Come ci avete fatto notare anche la casella di posta elettronica certificata protocollo@pec.enac.gov.it pare essere stata compromessa.
Qui la situazione è poco chiara. Nella maggior parte dei casi i mail server delle PEC sono presso alcuni provider certificati, la cui manutenzione è affidata a professionisti che lavorano giorno e notte per difendere i dati degli utenti da loro custoditi.
Gli hacker buoni per intenderci.
Il ripristino della casella PEC è abbastanza semplice: una volta cambiata la password e controllati i dispositivi aziendali degli utenti che ne avevano accesso, si rimette in piedi tutto senza particolari problematiche.
Potrebbe essere successo altro, di cui forse è meglio non parlare.
I dati degli utenti che hanno sostenuto l’esame sono al sicuro?
Non è possibile dare una risposta certa, in tutti i casi, ci sono procedure ben precise da seguire che obbligano i responsabili di siti istituzionali o aziendali di grosse dimensioni, a dichiarare il grado di compromissione dei dati dell’utente.
Ci pare che ENAC abbia subito precisato che non ci sono state compromissioni in tal senso.

Da prove che abbiamo fatto su vostra segnalazione, abbiamo notato che dal QR-Code presente sull’attestato si possono ottenere i dati del pilota.
Quindi i dati ci sono ancora e sembrano essere custoditi su uno o altri server indipendenti da quelli utilizzati per gli esami online.
Quindi chi ha dato l’esame con esito favorevole, non dovrebbe correre il rischio di dover superare nuovamente la prova.
Qualche consiglio da dare ai dronisti circa i loro dati personali, video e foto o applicazioni per l’accesso?
Valgono le regolette sopraindicate, si aggiunga anche di dare una occhiata al sito del Garante per la Privacy, per quanto concerne i video e filmati registrati dai droni.

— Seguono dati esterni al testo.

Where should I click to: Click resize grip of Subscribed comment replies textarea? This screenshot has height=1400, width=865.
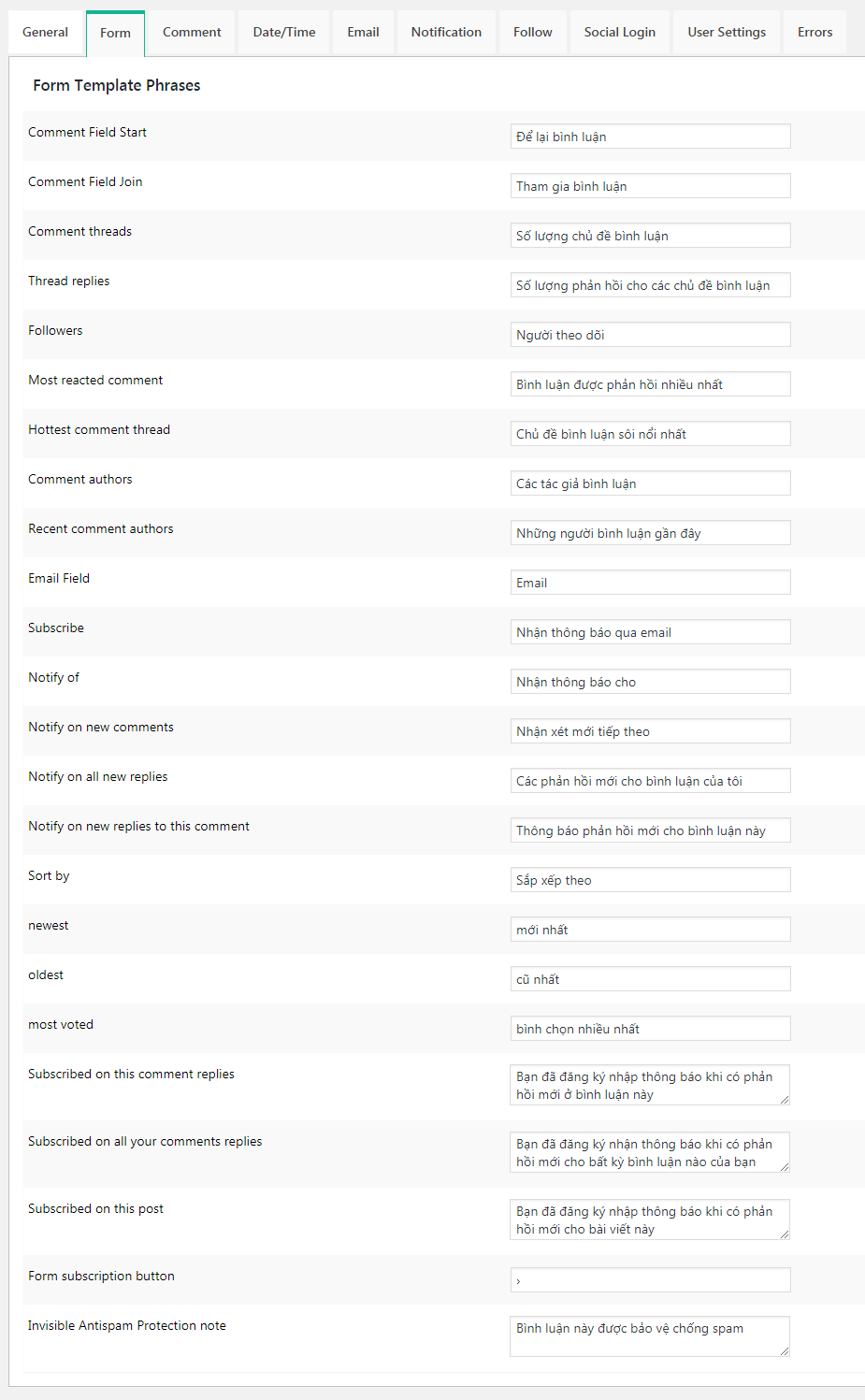pyautogui.click(x=785, y=1100)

E se possiamo dirlo, usate poco i social network. O meglio non comunicate sempre dove andate cosa mangiate, chi frequentate. Sembrerà assurdo ma le prime indagini svolte daalle FDO o da investigatori privati, avvengono sempre senza muoversi dai propri uffici, e non servono mandati. Sono tutte informazioni gratis che gli utenti rendono pubbliche.
A cui aggiungere le acquisizioni e le disponibilità dei vari smartphone. Ma per quelli c’è poco da fare, siamo tutti nella stessa barca, noi compresi. O si usa un bel Noika 3310 e comunque la localizzazione dell’utente tramite la triangolazione delle celle telefoniche avviene ugualmente, oppure si vive nel ventunesimo secolo, sapendo di non avere segreti per nessuno.